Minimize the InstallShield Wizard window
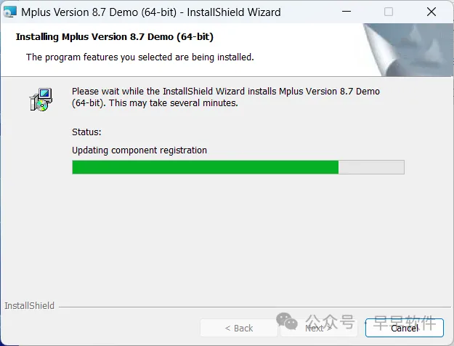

========================================

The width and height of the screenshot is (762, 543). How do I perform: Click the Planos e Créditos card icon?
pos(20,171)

========================================

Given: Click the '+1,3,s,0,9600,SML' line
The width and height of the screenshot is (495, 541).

========================================

Requirement. Transcribe, exactly and without additions, the lines of the records above, beginning with the line that contains "Given: Click the '+1,3,s,0,9600,SML' line" and ending with the line that contains "The width and height of the screenshot is (495, 541).", both included.

Output below.
Given: Click the '+1,3,s,0,9600,SML' line
The width and height of the screenshot is (495, 541).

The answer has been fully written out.